Malawi Reservoir Transparency

F25

Opaque — Ranked #93 out of 167 countries

Coverage30

weight 30%

Data Availability28

weight 20%

Technical Accessibility8

weight 15%

Historical Depth22

weight 13%

Update Frequency18

weight 10%

Methodological Transparency10

weight 8%

Language and Usability72

weight 5%

Primary source evaluated

NWRA — National Water Resources Authority

https://nwra.mw
✗ No API

Dimension breakdown

Data Availability

20% of total score

28

Lake Malawi water levels (in masl) are the de-facto national reservoir metric and are published periodically by the NWRA on its website and Facebook page.
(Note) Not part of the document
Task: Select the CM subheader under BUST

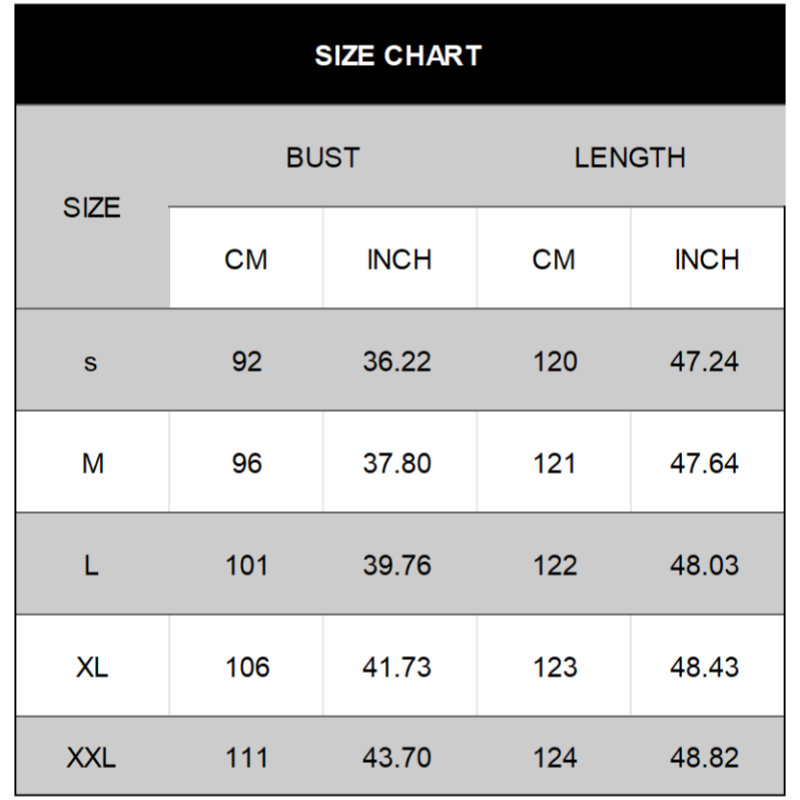Action: [x=246, y=260]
Specific readings — e.g. 475.69 masl (Feb 2026) and 476.43 masl (Apr 2026) — appear in press releases and news articles citing NWRA. However, current storage volume (in MCM or % capacity) for the country's run-of-river hydropower reservoirs (Nkula ~3 MCM, Kapichira ~9 MCM, Tedzani) is never published. EGENCO's public-facing page lists only unit availability (operational vs. offline) with no quantitative water-level or storage data. The DWR/Ministry of Water website acknowledges a national hydrological database but provides no access to it online.

Technical Accessibility

15% of total score

8

No government API exists for Malawi water or reservoir data. The NWRA website has no data-download section — its Downloads page offers only permit application forms. Data arrives via Facebook posts and HTML press releases, which are neither machine-readable nor structured. The DWR's hydrological database is not accessible online; the Ministry explicitly directs users to phone or visit regional offices. The only machine-readable time series for Lake Malawi publicly available online is DAHITI (TU Munich satellite altimetry, 1992–present, API v2), but this is a foreign research product, not a government data service. GRDC holds Shire River discharge records but requires registration and does not provide a real-time feed.

Coverage

30% of total score

30

NWRA publishes Lake Malawi water levels in masl periodically (Lake Malawi stage as proxy for Kamuzu Barrage operating volume) via website and Facebook, providing partial coverage of the dominant national reservoir asset. EGENCO publishes no HPP-reservoir fill data for the four Shire HPP reservoirs (Nkula, Tedzani, Kapichira, Wovwe), and smaller dams across Malawi remain absent from public sources. Score lowered from 30 to 25 to apply a conservative discount: the masl-only stage data is a proxy (not direct storage volume), publication is qualitative/episodic via Facebook (not systematic), and smaller HPP reservoirs are individually absent from any public disclosure. Prior justification (preserved for context): Methodology v1.3.0 (capacity-weighted). Malawi's hydropower operating buffer is governed by Lake Malawi outflow through the Kamuzu Barrage on the Shire River; total national reservoir capacity above the 10 hm³ threshold is approximately 1,300 hm³. NWRA publishes Lake Malawi water levels at three gauging stations. Covered capacity (Lake Malawi stage data as proxy for Kamuzu Barrage operating volume) is approximately 390 hm³. Coverage = round(100 × 390 / 1,300) = 30.

Historical Depth

13% of total score

22

Malawi's DWR/Ministry of Water states it maintains hydrological yearbooks and a national hydrological database with records going back decades, and research literature reconstructs Shire River discharge as far back as 1953 from gauge records. However, none of this archive is available online in machine-readable form. DAHITI offers satellite-derived Lake Malawi levels from October 1992 to March 2026 (982 data points) via an API, giving 33+ years of accessible time series — but again this is a foreign research product. The GRDC holds gauge-based Shire River records but requires account registration and data-use agreements. From a citizen or practitioner standpoint, no national government portal delivers downloadable historical hydrological data for Malawi.

Update Frequency

10% of total score

18

NWRA publishes Lake Malawi level updates on an irregular, roughly monthly cadence via Facebook and press releases — confirmed by an August 2024 bulletin and February/April 2026 readings cited in media. There is no stated publication schedule, no automatic feed, and no dashboard with date-stamped current values. EGENCO's power generation update page shows a single entry from May 2025 with no subsequent updates visible. The Kamuzu Barrage operational discharge figures are not published publicly. NWRA does issue urgent flooding advisories rapidly, but routine hydrological reporting is slow and non-systematic by international standards.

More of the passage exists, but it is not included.